The fact that the 65 GTO in the video isnt loosing traction, under the worst conditions that any of us could ever imagine, is telling. If he's not loosing traction on that course, he sure as Hell wont lose it in a straight line.


----------



## armyadarkness (Dec 7, 2020)

FAQ - Chassis/Suspension/Steering: GTO SUSPENSION...


GM A Bodies/ Pontiac GTO's have a ton of room for improvement in their suspensions. Putting aside personal preferences for ride height and quality, if you want a car that: Handles better Brakes better Steers better Has no wheel hop Has increased traction Recovers quickly from burnouts and loss...




www.gtoforum.com


----------



## Baaad65 (Aug 29, 2019)

How much more important are the articulating joints vs adjustable arms that just have a bushing to move up and down since I'm not road coursing it, in your opinion?


----------



## armyadarkness (Dec 7, 2020)

Baaad65 said:


> How much more important are the articulating joints vs adjustable arms that just have a bushing to move up and down since I'm not road coursing it, in your opinion?


Like I said, try to stop looking at handling and traction as two separate issues. Traction is the lions share of handling... if your car doesnt loose traction when you're on the throttle in a turn, then it's not going to lose it going straight.

Adjustable upper arms are merely for pinion angle and preload adjustments. Theyll aid in traction, because they'll contribute toward improved geometry, but they're really at the bottom of the list when shopping for A body improvements.

Articulation is king. Which is why your 500hp car, which is lucky to be getting 2/3 of that to the wheels, cant get traction, but 700hp Hell Cat can.


----------



## Sick467 (Oct 29, 2019)

Baaad65 said:


> How much more important are the articulating joints vs adjustable arms that just have a bushing to move up and down since I'm not road coursing it, in your opinion?


Not that I have upgraded my suspension, Yet...I have been researching the aspects of it. IMO, adjustable lower arms are to help set the tire in the wheel well (front to back) and rear end tracking (or alignment), upper adjustable arms are to change the pinion angle. Changing the a pinion angle may be needed when you change the wheel location in the well (this changes the previous pinion angle depending on how far you moved the rear diff, but is it enough to need the dial the pinion angle back in? - probably) and if the geometry of the OEM drive line has been modified (raised or lowered suspension or engine/transmission angle). If a person likes the wheel location and does not have any side to side angular alignment issues...the adjustable lowers are not needed.
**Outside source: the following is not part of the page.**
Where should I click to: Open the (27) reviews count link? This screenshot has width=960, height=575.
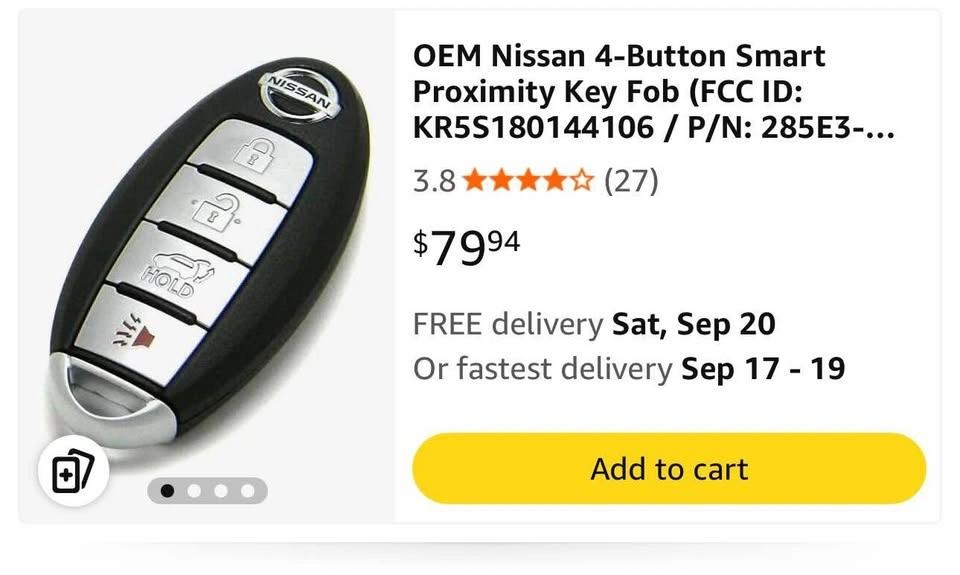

If the pinion angle is acceptable or the owner does not intend to change it for racing purposes and then back to street driving...adjstable uppers are not needed either.

This leaves the joints or bushings as the key areas to improve. I think the fancy joints and shock relocators are much more important than the adjustable bars given good rear diff angles. They improve upon an already acceptable static geometry. My car is so far from being complete that I will get all the parts (adjustable bars with the articulating joints and shock relocators) as insurance that I don't end up needing to change the rear diff angles and have to sell non-adjustable parts and rebuy the adjustable. In Bad's position...I think his car is done and he is wanting to improve what he has. This is a good place to be since you know how your static geometry is already. 

If you are happy with the wheel location and pinion angle, spend your money on the joints, not the adjustable bars.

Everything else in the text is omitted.